▸ What this task involves:
Put the listing below into a JSON list of strings, one string for each line and no entries for blank lines. Leave the pictures out of your answer.

▸ Dataset extract:
◆ ◆ ◆ ◆ ◆ ◆ ◆
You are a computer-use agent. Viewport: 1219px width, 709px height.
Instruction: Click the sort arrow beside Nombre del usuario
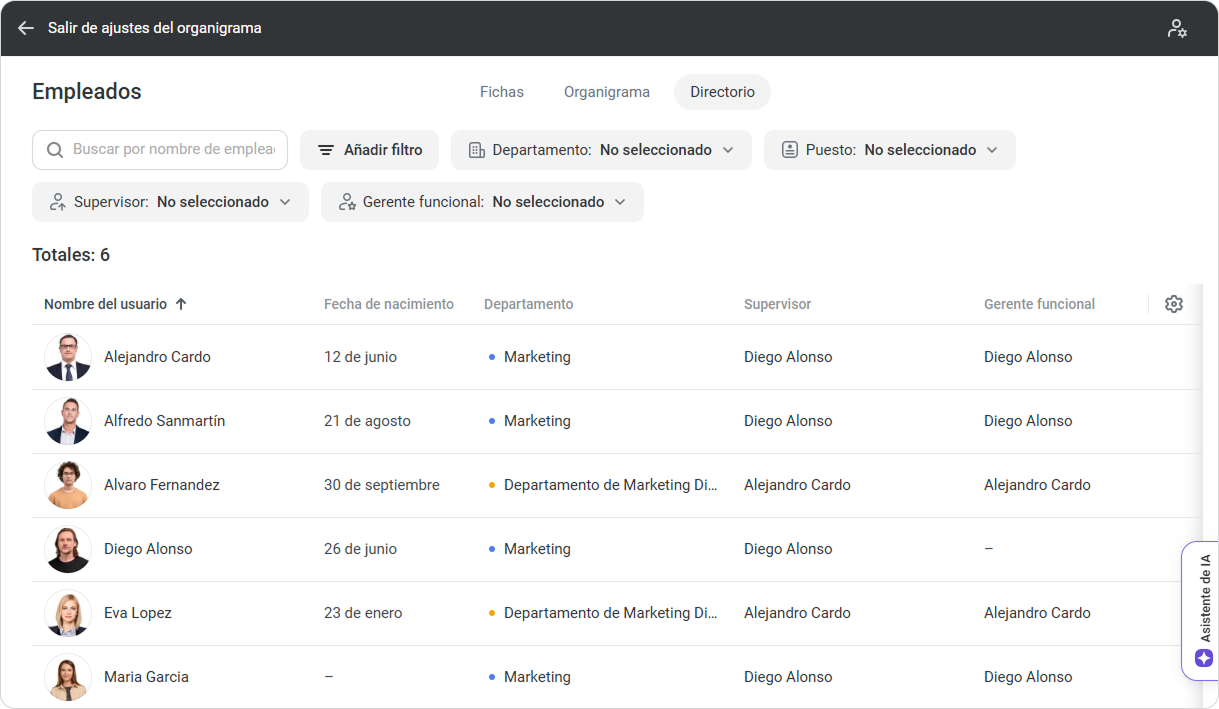[181, 304]
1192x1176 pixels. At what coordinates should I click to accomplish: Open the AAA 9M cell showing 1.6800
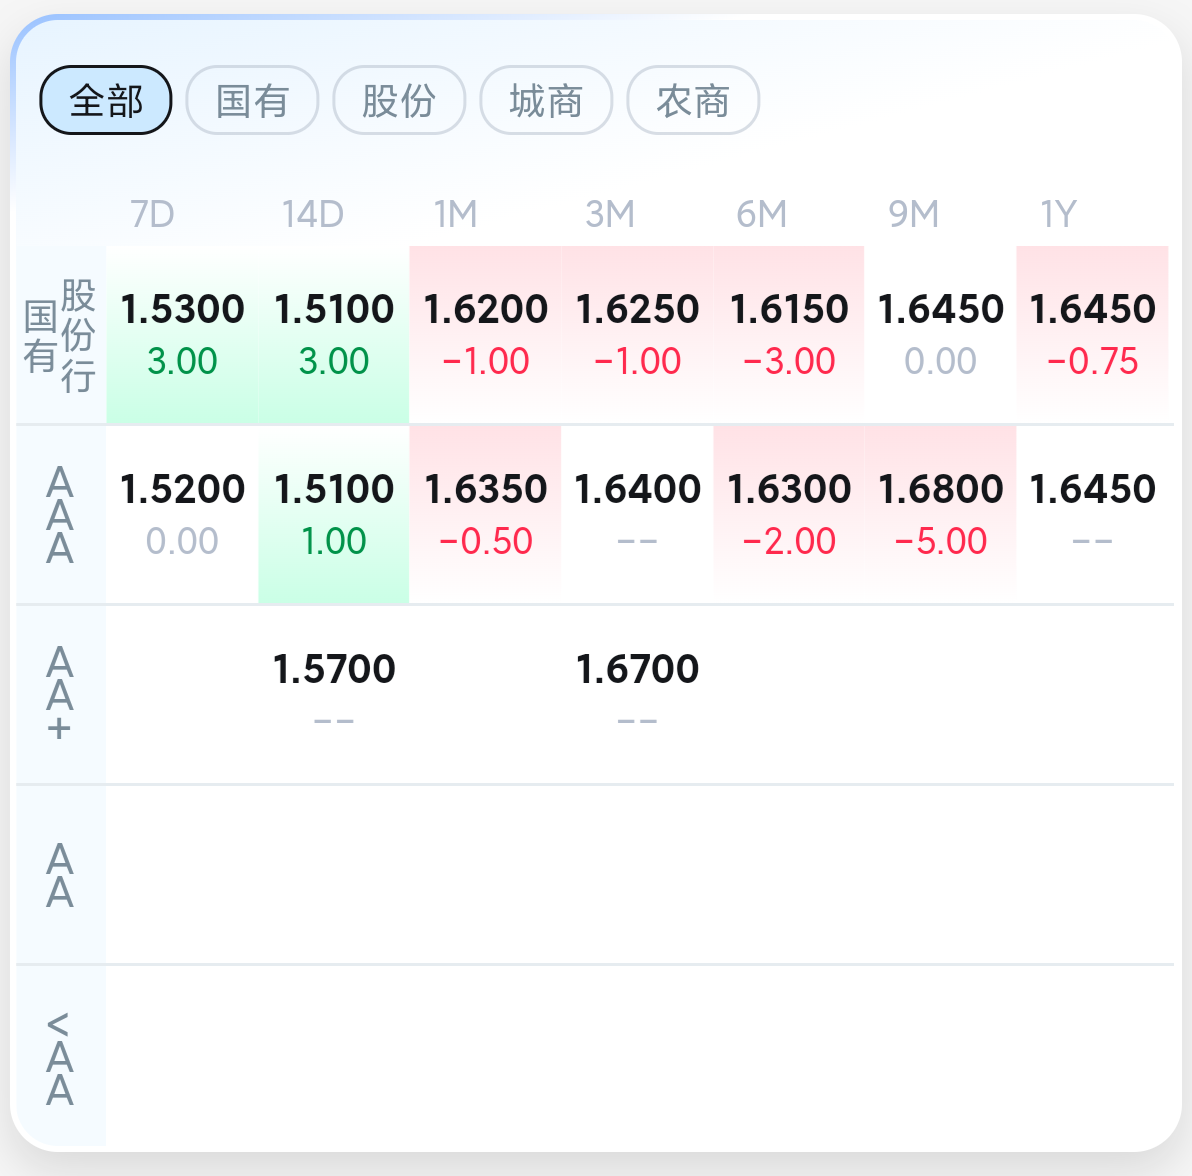(x=940, y=515)

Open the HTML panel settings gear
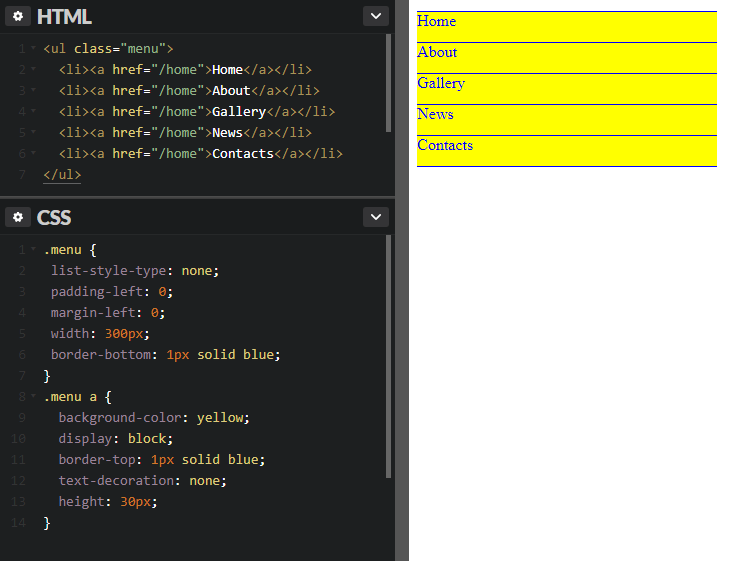point(17,16)
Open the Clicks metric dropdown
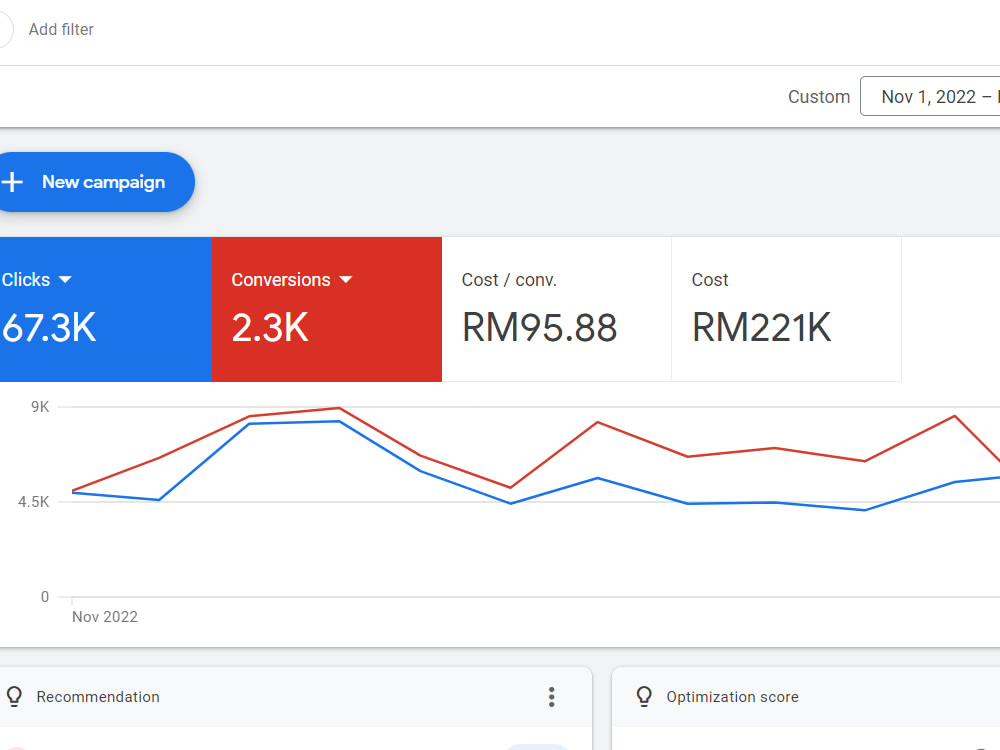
◆ ◆ ◆ ◆ ◆ ◆ ◆
▸ Result of this task:
[
  "You are a computer-use agent. Viewport: 1219px width, 709px height.",
  "Instruction: Click the sort arrow beside Nombre del usuario",
  "[181, 304]",
  "1192x1176 pixels. At what coordinates should I click to accomplish: Open the AAA 9M cell showing 1.6800",
  "(x=940, y=515)",
  "Open the HTML panel settings gear",
  "point(17,16)",
  "Open the Clicks metric dropdown"
]